• [WHAT TO DO]:
Nothing but the lines from the one including "Select the Padding length row" through the last line of the entries, restated exactly, should appear in the answer; omit the pictures.

• [AVAILABLE DATA]:
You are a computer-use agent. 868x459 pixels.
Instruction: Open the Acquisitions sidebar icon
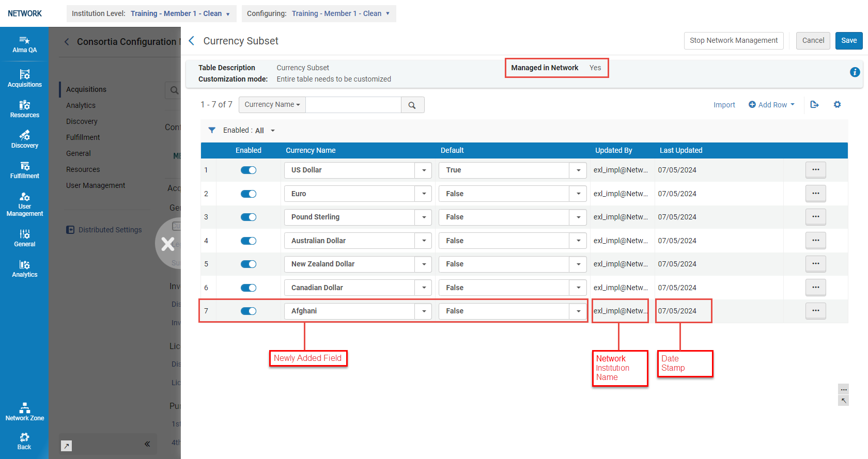click(x=24, y=78)
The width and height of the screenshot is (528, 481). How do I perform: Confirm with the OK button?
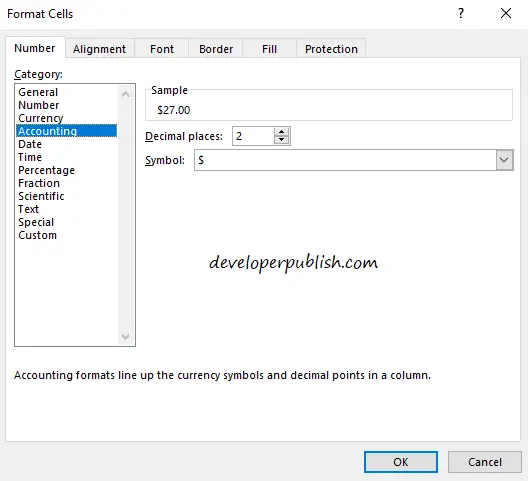point(401,462)
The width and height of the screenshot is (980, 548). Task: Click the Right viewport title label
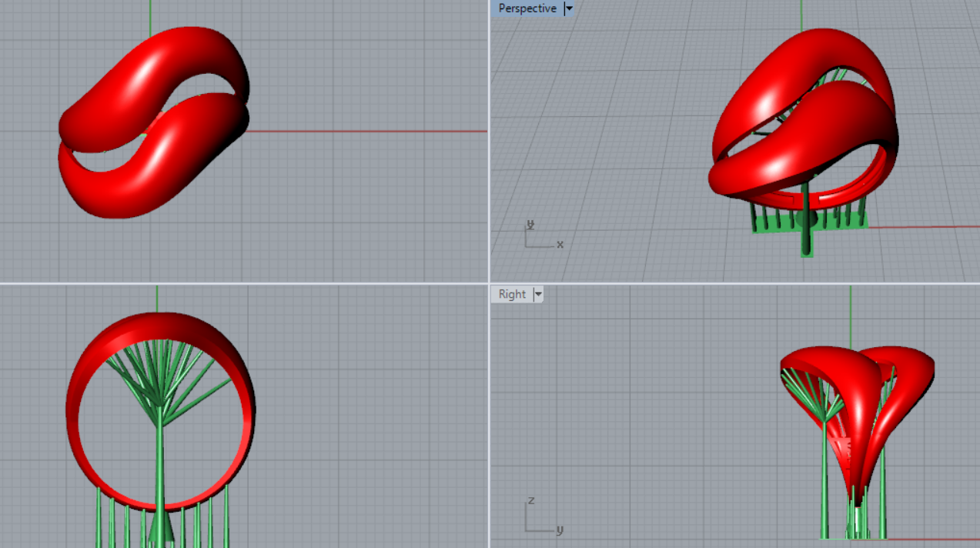coord(512,294)
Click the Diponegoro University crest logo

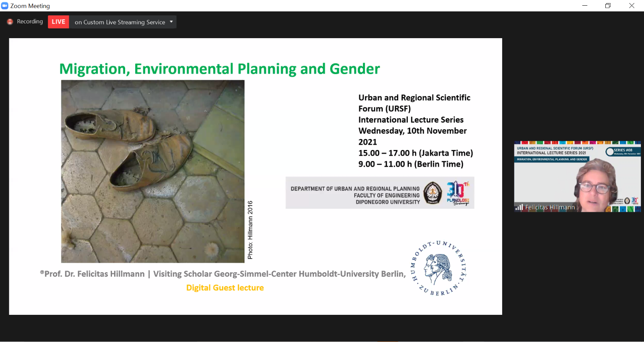432,192
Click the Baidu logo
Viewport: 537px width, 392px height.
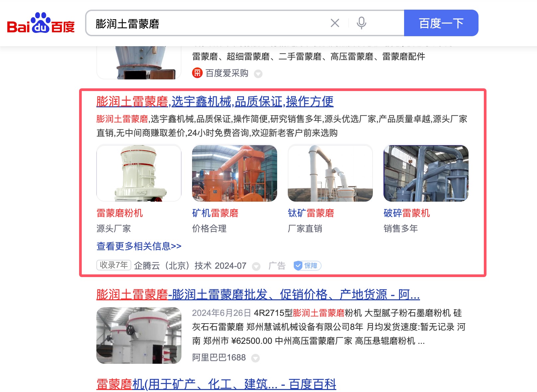tap(41, 23)

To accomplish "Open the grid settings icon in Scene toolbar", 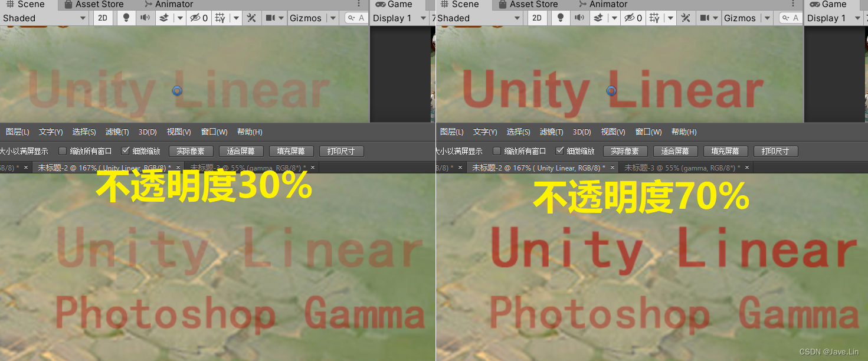I will [219, 18].
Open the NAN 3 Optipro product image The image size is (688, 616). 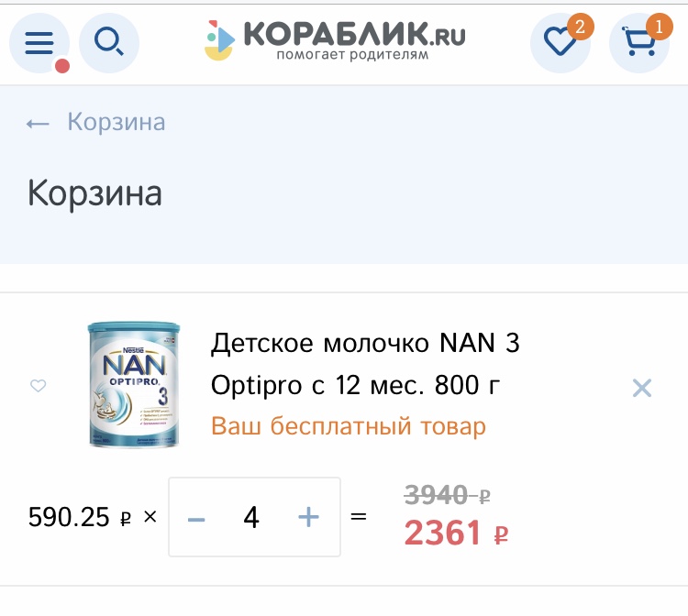(x=134, y=385)
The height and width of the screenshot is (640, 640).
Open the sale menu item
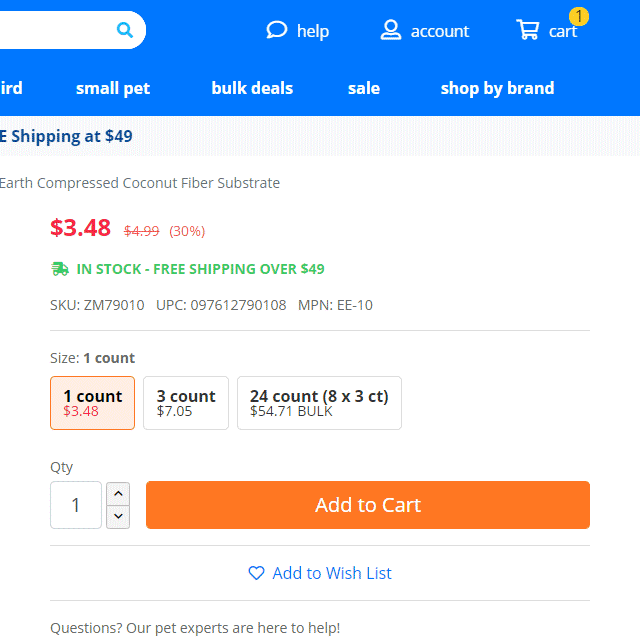(364, 88)
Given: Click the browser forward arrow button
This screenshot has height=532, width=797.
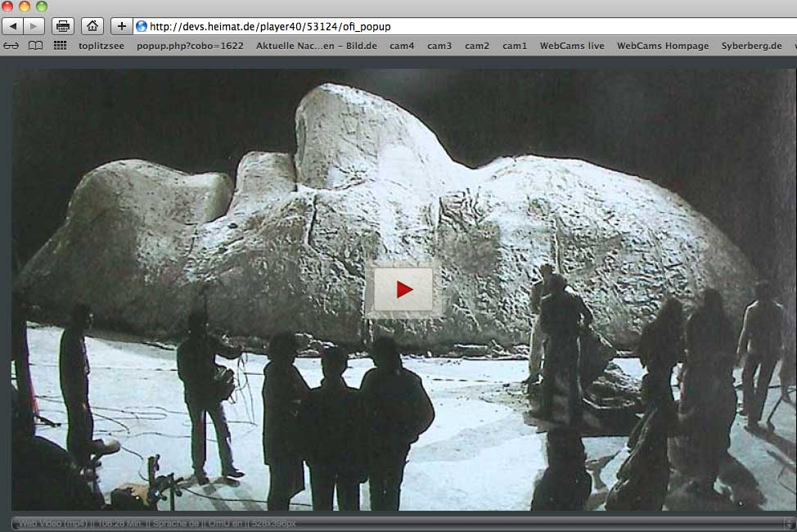Looking at the screenshot, I should pyautogui.click(x=34, y=26).
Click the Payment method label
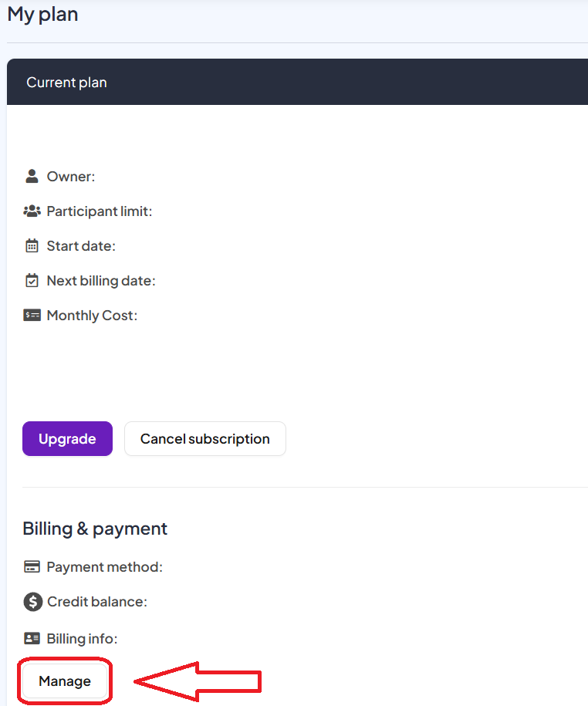Image resolution: width=588 pixels, height=706 pixels. pos(104,567)
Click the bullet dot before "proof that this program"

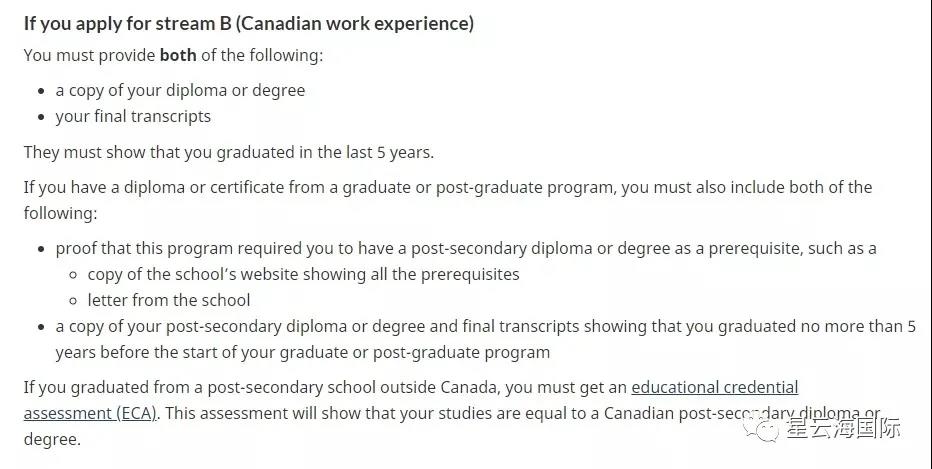tap(41, 249)
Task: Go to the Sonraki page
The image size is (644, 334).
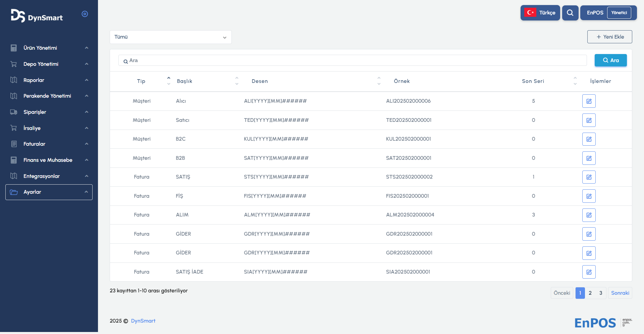Action: [x=620, y=293]
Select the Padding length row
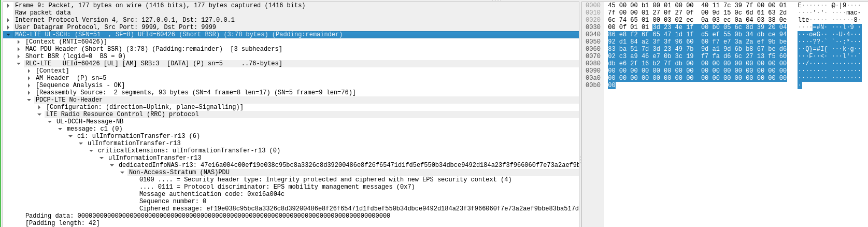This screenshot has width=868, height=227. point(62,223)
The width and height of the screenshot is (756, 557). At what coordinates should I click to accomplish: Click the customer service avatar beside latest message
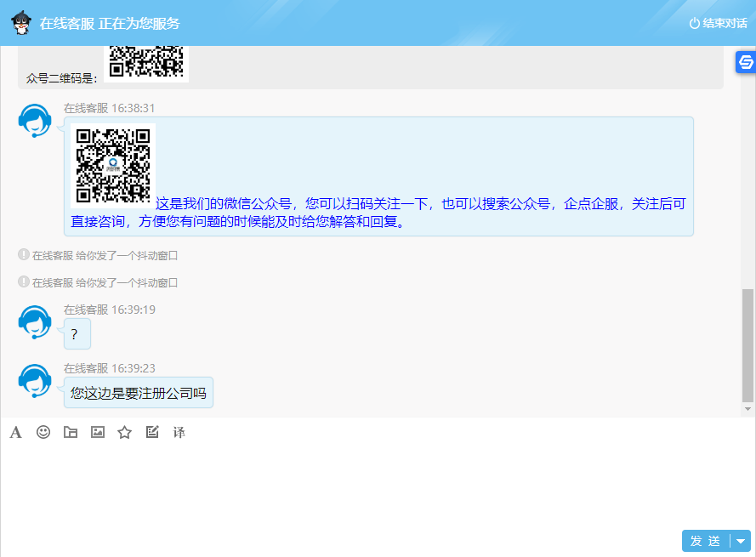35,379
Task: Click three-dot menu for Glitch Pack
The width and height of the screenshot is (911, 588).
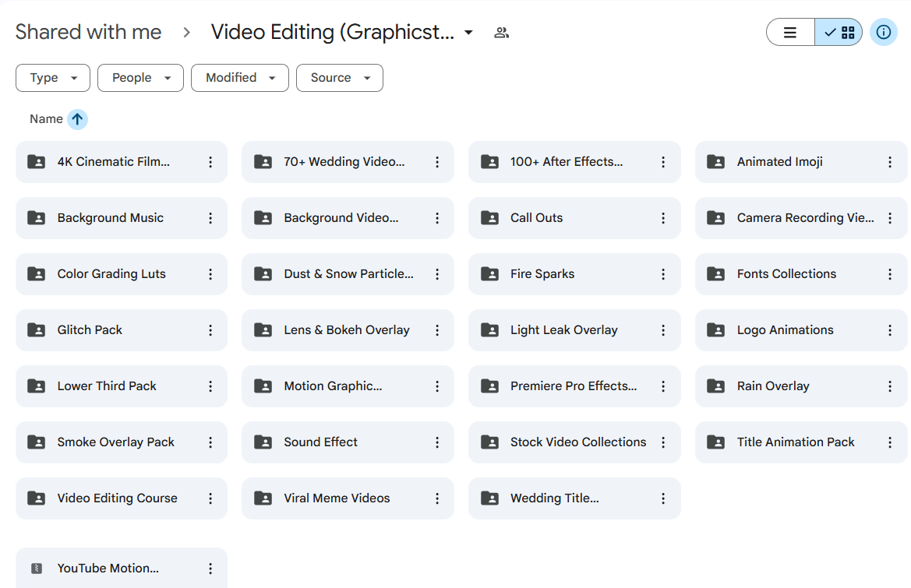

• [SOLUTION TO THE PROBLEM]:
Select the Padding length row
This screenshot has width=868, height=227. point(62,223)
The width and height of the screenshot is (756, 557). At what coordinates should I click to accomplish: Click the customer service avatar beside latest message
35,379
Task: Click three-dot menu for Glitch Pack
The width and height of the screenshot is (911, 588).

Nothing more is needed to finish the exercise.